On 15/04/25 03:38, Constantine A. Murenin wrote:
Also, the same principle that prevents Spain from selectively blocking
a single Cloudflare site, also prevents me, as a network
administrator, in the privacy of my own home, from blocking ads and
other undesirable resources throughout the entirety of my home
network, on all devices, in bulk.
You control the endpoints of the communication, so you may install
uBlock Origin in your browser.
Unless your browser happens to run on an iPhone, in which case - you had
free choice to buy a phone that supported ad-blocking or one where you
were prevented from ad-blocking, so you have nobody to blame for that
choice but yourself.
Unless you live in one of those weird social circles where the text
bubbles have to be blue or you get ostracized.
And after the ability to do this network-wide blocking has been
removed, Cloudflare's partners are also slowly but surely removing the
ability to block said content within your own endpoint devices, too,
by removing all the ad-blockers from all the stores, and preventing
relevant API access from within the browser, too; plus making it a ToS
violation to alter website contents through a plug-in. Sorry, but
Cloudflare is not a good guy in this story.
Absolutely. Don't buy those products. Encourage everyone you know to not
buy those products. They'll get the message eventually.
The web may well split in two: a free one, and an enslaved one. It will
be a real shame if the enslaved-net overlaps 100% with the
hard-to-censor-net. It will probably overlap 100% with the
do-not-want-to-censor-net, because most large content companies bend the
knee immediately at the slightest threat of blocking. To some extent,
this sort of thing already happened with Tor.
A network serves one master, but an inter-network, being comprised of
many networks, serves many masters. All that can be done in protocol
design is to make it all-or-nothing, on purpose, which is why things
have been going this way in the past 30 years of protocol design. By
aligning incentives a certain way, the least bad tradeoff for each
master is to maximize access to information. When you're a dictator who
can suppress dissent for no cost, you do so. When you're a dictator who
can only suppress dissent by destroying everything that you rule over,
you resign because all outcomes are bad for you. Think of it like the
second amendment of the internet, or mutually assured destruction.
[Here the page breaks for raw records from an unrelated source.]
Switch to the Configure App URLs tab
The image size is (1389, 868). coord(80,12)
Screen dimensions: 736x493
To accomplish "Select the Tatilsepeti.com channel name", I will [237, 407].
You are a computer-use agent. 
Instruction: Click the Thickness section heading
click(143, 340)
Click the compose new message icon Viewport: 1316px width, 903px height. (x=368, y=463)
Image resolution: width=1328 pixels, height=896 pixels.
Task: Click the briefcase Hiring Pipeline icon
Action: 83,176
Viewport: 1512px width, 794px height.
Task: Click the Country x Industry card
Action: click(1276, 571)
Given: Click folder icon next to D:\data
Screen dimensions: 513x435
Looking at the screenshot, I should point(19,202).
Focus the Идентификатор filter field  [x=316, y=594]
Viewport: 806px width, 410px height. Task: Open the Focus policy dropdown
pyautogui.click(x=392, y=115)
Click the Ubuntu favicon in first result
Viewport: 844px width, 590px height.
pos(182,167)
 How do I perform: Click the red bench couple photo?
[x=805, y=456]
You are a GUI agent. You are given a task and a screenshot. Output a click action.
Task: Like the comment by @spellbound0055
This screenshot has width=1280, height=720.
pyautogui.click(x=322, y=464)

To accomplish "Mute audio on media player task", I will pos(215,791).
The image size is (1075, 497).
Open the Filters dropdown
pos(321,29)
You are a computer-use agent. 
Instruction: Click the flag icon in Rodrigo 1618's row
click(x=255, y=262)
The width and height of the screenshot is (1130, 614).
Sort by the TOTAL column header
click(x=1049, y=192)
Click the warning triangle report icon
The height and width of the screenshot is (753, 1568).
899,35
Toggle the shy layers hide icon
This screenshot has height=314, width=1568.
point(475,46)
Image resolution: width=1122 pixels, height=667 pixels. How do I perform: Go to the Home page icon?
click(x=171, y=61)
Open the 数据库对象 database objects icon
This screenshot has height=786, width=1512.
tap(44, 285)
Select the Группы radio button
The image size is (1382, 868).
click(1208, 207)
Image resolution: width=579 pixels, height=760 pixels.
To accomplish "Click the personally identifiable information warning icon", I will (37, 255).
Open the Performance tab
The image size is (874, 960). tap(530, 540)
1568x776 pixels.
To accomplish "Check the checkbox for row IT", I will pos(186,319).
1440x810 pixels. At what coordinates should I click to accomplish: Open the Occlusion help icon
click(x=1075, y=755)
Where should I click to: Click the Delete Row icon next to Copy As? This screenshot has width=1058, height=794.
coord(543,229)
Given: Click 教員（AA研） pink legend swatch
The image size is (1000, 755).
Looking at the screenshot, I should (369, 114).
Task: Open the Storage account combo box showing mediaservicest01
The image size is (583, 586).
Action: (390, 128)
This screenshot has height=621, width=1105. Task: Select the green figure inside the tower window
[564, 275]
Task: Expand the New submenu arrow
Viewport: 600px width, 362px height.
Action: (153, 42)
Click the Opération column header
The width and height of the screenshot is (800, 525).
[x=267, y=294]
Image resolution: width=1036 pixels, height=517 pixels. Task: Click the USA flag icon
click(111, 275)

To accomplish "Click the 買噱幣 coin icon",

I don't like Cloudflare but they are in the right in this particular
situation. We'll see whether Spain can politically tolerate shutting
down half the internet during football matches. Remember, Italy made the
same decision several months ago, but quickly reversed it and went so
far as to pretend it never happened. If it wasn't like this with
Cloudflare, they'd probably block a handful of small hosting provider
ASNs permanently. Is that good?
(this is a quote - formatting accidentally removed because Thunderbird is
terrible)
Not quite, because the entire Wikipedia in all languages is then
simply blocked, so, they're not even able to read any of the other
articles from Wikipedia either, in any language. This violates primal
protocol design principles of flexibility and resilience, business
continuity and backwards compatibility.
(my answer)
Flexibility for who? Resilience for who?
A protocol which gives dictators the flexibility to resiliently block
dissent isn't necessarily a good thing, unless you're the dictator. (Are
you?)
A protocol which gives political dissidents the flexibility to
resiliently communicate with each other seems better, doesn't it? You
can't have both. It's flexible and resilient for one or the other. (Or
neither, in which case it sucks)
Are you trying to make one single internet, which implies that local
administrators cannot selectively block things, or are you trying to
make a fragmented internet where you're only connected to part of it and
which part depends on how you connect?